**TASK DIRECTIONS**
Rewrite the material below, putting "Phone Number" in place of "Email Address" and leaving everything else unchanged.

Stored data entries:

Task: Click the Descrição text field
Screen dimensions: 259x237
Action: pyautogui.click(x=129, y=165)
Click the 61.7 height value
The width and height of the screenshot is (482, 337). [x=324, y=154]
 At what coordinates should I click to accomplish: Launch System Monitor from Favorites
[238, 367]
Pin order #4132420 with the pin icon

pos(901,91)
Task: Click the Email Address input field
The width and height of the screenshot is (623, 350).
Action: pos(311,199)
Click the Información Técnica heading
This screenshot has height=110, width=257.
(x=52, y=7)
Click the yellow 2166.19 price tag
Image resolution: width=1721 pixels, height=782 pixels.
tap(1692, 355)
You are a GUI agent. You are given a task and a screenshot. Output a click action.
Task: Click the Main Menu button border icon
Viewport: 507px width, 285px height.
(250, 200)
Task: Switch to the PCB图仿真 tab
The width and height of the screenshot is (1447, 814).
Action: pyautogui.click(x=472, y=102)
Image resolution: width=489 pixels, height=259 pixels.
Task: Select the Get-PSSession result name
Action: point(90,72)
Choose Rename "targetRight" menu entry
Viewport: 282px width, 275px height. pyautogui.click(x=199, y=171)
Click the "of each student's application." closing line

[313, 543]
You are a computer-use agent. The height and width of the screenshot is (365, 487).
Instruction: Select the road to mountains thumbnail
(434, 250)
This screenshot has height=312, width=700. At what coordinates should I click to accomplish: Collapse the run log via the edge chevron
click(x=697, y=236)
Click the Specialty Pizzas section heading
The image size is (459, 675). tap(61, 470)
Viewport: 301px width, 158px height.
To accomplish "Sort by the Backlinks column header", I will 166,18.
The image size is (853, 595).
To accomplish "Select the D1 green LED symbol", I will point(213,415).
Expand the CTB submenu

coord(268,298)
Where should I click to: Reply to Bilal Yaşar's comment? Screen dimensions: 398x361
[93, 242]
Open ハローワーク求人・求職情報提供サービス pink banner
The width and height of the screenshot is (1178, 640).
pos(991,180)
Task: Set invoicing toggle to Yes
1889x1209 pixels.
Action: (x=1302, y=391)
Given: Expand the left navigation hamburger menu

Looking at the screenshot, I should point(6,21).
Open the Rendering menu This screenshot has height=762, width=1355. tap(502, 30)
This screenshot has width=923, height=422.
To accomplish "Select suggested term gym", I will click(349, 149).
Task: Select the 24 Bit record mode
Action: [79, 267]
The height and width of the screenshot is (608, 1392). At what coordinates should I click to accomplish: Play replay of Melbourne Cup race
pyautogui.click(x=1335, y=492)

**RESULT BELOW**
Task: Click the Descrição text field
Screen dimensions: 259x237
Action: pyautogui.click(x=129, y=165)
Click the 61.7 height value
The width and height of the screenshot is (482, 337). [x=324, y=154]
 At what coordinates should I click to accomplish: Launch System Monitor from Favorites
[238, 367]
Pin order #4132420 with the pin icon

pos(901,91)
Task: Click the Phone Number input field
The width and height of the screenshot is (623, 350).
Action: pos(311,199)
Click the Información Técnica heading
This screenshot has height=110, width=257.
(x=52, y=7)
Click the yellow 2166.19 price tag
Image resolution: width=1721 pixels, height=782 pixels.
tap(1692, 355)
You are a GUI agent. You are given a task and a screenshot. Output a click action.
Task: Click the Main Menu button border icon
Viewport: 507px width, 285px height.
(250, 200)
Task: Switch to the PCB图仿真 tab
The width and height of the screenshot is (1447, 814).
Action: pyautogui.click(x=472, y=102)
Image resolution: width=489 pixels, height=259 pixels.
Task: Select the Get-PSSession result name
Action: point(90,72)
Choose Rename "targetRight" menu entry
Viewport: 282px width, 275px height. pyautogui.click(x=199, y=171)
Click the "of each student's application." closing line

[313, 543]
You are a computer-use agent. The height and width of the screenshot is (365, 487).
Instruction: Select the road to mountains thumbnail
(434, 250)
This screenshot has height=312, width=700. At what coordinates should I click to accomplish: Collapse the run log via the edge chevron
click(x=697, y=236)
Click the Specialty Pizzas section heading
The image size is (459, 675). tap(61, 470)
Viewport: 301px width, 158px height.
To accomplish "Sort by the Backlinks column header", I will 166,18.
The image size is (853, 595).
To accomplish "Select the D1 green LED symbol", I will point(213,415).
Expand the CTB submenu

coord(268,298)
Where should I click to: Reply to Bilal Yaşar's comment? Screen dimensions: 398x361
[93, 242]
Open ハローワーク求人・求職情報提供サービス pink banner
The width and height of the screenshot is (1178, 640).
pos(991,180)
Task: Set invoicing toggle to Yes
1889x1209 pixels.
Action: (x=1302, y=391)
Given: Expand the left navigation hamburger menu

Looking at the screenshot, I should point(6,21).
Open the Rendering menu This screenshot has height=762, width=1355. tap(502, 30)
This screenshot has width=923, height=422.
To accomplish "Select suggested term gym", I will click(349, 149).
Task: Select the 24 Bit record mode
Action: [79, 267]
The height and width of the screenshot is (608, 1392). At what coordinates should I click to accomplish: Play replay of Melbourne Cup race
pyautogui.click(x=1335, y=492)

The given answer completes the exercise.